- Quoted passage:
The first approach is to use automated monitoring as a compliance tool. Despite not being the type of competition by design that would immediately come to mind, these algorithmic tools can be an important component of a compliance program. Instead of trying to dictate the design process, these tools monitor the behavior of humans as well as algorithms. The main advantage of this approach is that it does not attempt to open the black box of complicated computer programs; it focuses instead on the relevant firm behaviors that can be observed and interpreted.

Directly monitoring the “symptoms” of an antitrust violation is the most straightforward starting point. These “symptoms” are often referred to as plus factors or collusive markers. More formally, Kovacic, et al., define plus factors as “economic actions and outcomes, above and beyond parallel conduct by oligopolistic firms, that are largely inconsistent with unilateral conduct but largely consistent with explicitly coordinated action.” [137] They further define the super plus factors as the strongest of such factors. For example, unexplainable price increases or other types of abnormalities in prices have been recognized as such plus factors.[138] There is by now a robust “cartel screen” literature that studies empirical approaches and designs algorithms to detect such price anomalies.[139] And with adequate data and necessary analytical capabilities, empirical screening algorithms could be an important addition to an algorithmic compliance program.[140]

Michal Gal (2019) proposed several plus factors directly related to the use of pricing algorithms. For example, she argues that red flags should be raised if firms “consciously use similar algorithms even when better algorithms are available to them” or if “firms make conscious use of similar data on relevant market conditions even when better data sources exist,” among others.[141]

The second approach to algorithmic compliance has seen increasing adoption and success in the Regulatory Technology (RegTech) industry where AI technologies are being deployed to help companies meet their regulatory compliance needs. RegTech as an industry, often labelled as the new FinTech, or Financial Technology, has seen rapid growth in recent years.[142] Several RegTech companies currently offer AI-based compliance technologies based on natural language processing (NLP) and natural language understanding (NLU). According to one company, their NLP/NLU technology can “detect intentions, extract entities, and detect emotions” in human communications.[143] This type of technology could also be used to monitor communications among competitors to detect, and hence potentially deter, collusive behavior. Indeed, evidence of interfirm communications played a critical role in the investigation of a number of international cartel cases. With NLP and NLU AI technologies, machines can potentially flag problematic communications in real time in a cost-effective manner.

Despite the active and promising research in collusive markers and their uses for cartel detection and monitoring, developing these monitoring algorithms is by no means a trivial exercise. Collecting adequate and quality data is almost always the very first step. To the extent that a company or an antitrust agency wants to incorporate these tools in a compliance or a monitoring program, analytical capabilities may also be necessary.[144] Equally important to keep in mind is that findings of plus factors should typically lead to further investigation as there may be legitimate reasons for a specific conduct or market outcome.

B.  Algorithmic Compliance: Compliance by Design

A much more challenging task is identifying specific algorithms or algorithmic features that should or should not be built in, a question that many may have in mind when thinking about compliance by design. But as discussed extensively above, existing AI research has given us many insights. Design features that have been exploited to achieve cooperation include the capability to communicate, use of a planning agent, modified objectives, and potentially other features guided by the answers to the questions posed by Leader– and Builder-type algorithms.

In the rest of this section, I discuss potential ways to implement compliance by design when we do not necessarily have knowledge about the problematic features beforehand or when it is difficult to isolate the properties that lead to supra-competitive pricing.

- Exercise tasks:
(A) Return the section of the passage on algorithmic antitrust compliance that runs from "The first approach" up to and including "observed and interpreted.", word for word.
(B) Carry the passage on algorithmic antitrust compliance forward from its final sentence.

- Data shown:
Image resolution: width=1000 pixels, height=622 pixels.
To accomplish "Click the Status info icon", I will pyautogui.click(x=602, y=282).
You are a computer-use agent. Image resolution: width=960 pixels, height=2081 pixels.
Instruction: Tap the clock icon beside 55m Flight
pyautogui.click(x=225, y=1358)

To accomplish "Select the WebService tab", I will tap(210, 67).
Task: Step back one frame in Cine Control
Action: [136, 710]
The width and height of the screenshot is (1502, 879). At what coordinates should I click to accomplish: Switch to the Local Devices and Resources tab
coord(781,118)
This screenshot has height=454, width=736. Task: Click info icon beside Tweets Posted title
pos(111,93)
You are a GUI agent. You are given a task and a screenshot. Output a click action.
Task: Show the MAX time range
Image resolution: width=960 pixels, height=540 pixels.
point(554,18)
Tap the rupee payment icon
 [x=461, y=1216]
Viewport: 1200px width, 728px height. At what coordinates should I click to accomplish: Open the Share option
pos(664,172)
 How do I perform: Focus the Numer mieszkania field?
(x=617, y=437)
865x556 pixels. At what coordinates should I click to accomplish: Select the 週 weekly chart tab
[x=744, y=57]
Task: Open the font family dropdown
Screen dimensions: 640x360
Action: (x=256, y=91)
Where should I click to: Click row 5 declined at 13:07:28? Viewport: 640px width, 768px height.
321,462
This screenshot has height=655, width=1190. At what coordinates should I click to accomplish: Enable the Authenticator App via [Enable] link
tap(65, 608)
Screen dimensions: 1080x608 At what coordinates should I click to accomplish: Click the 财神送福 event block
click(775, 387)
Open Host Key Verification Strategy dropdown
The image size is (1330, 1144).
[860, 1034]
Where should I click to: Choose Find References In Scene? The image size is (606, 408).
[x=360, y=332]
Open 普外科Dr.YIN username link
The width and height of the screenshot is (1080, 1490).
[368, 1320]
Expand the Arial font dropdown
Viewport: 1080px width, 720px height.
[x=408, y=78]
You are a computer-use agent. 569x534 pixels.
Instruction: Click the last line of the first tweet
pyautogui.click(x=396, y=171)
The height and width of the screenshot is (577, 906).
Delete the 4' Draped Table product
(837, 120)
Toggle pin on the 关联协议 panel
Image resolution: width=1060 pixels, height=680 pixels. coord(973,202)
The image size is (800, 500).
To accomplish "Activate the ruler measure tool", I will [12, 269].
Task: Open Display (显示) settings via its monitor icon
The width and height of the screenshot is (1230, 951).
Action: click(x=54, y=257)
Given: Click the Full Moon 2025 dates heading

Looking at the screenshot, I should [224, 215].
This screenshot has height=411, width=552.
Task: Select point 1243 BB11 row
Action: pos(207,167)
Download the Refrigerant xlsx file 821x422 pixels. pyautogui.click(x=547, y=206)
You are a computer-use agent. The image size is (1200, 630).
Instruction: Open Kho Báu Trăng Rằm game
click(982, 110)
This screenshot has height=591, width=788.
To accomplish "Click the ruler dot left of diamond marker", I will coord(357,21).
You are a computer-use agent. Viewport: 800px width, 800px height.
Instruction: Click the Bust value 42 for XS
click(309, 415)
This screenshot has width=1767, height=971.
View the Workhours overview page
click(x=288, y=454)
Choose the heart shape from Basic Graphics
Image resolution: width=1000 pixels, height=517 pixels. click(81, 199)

- Responses by item number:
(A)
The first approach is to use automated monitoring as a compliance tool. Despite not being the type of competition by design that would immediately come to mind, these algorithmic tools can be an important component of a compliance program. Instead of trying to dictate the design process, these tools monitor the behavior of humans as well as algorithms. The main advantage of this approach is that it does not attempt to open the black box of complicated computer programs; it focuses instead on the relevant firm behaviors that can be observed and interpreted.

(B)
1.     Looking Forward: A Research Proposal

Vezzoso highlighted the significant challenges in programming antitrust law directly into algorithms. She noted that “[p]rogrammers must articulate their objectives as ‘a list of instructions, written in one of a number of artificial languages intelligible to a computer’. . . . The flexibility of human interpretations, meaning the possibility that legal practitioners interpret norms and principles differently and that legal interpretation evolves over time, may conflict with the apparent stiffness of computer language. . . . The degree to which competition law is, or should be, suitable for automation is an interesting yet neglected topic.”[145] Indeed, given how concise the Sherman Act is, most legal scholars, if not all, would agree that turning the Sherman Act into a set of specific if-then type instructions is a tall order, if not outright impossible.

But here is what’s particularly interesting about how programmable antitrust laws are: The lack of (traditional) programmability is precisely the problem that modern machine learning and AI technologies are designed to circumvent. Consider the task of automatically recognizing and distinguishing cats and dogs in images. The traditional rule-based computer programming approach would be to enumerate all the physical differences between cats and dogs. But given how many subtle physical differences and similarities there are between cats and dogs, it gets difficult very quickly to improve classification accuracy. The standard (supervised) machine learning approach circumvents this problem by providing a large number of examples that consist of inputs (images) and associated outputs (the “label” describing whether the image is a cat or a dog) to a statistical model. A large number of such examples (i.e., training data) allows the model to search for the most predictive inputs, as well as the best way to map these inputs to the correct output, all without relying on rules that humans must painstakingly write down. This tells us that, perhaps, we also do not need to write down all the explicit instructions of antitrust compliance. Fortunately, economists and courts have identified a set of indicators predictive of collusive conduct. These are the plus factors I discussed above in the context of a monitoring approach to antitrust compliance. The question we address in this section is whether these predictors and the algorithms designed to monitor them can contribute directly to the design of antitrust-compliant algorithms, and if so, how.[146]

Before drawing inspirations from the existing AI literature, we should note that the first step of designing an algorithm is typically to specify its objective function. The most likely objective of a pricing algorithm is to maximize profit. But firms face various constraints when they maximize their profits. They may have limited capital or limited production capacity. There are also regulatory and ethical constraints on a firm’s pursuit of profits. Conceptually, antitrust compliance can be thought of as a similar constraint. Therefore, the technical challenge of compliance by design can be seen as one of implementing compliance as a constraint in the training/learning process of the algorithm.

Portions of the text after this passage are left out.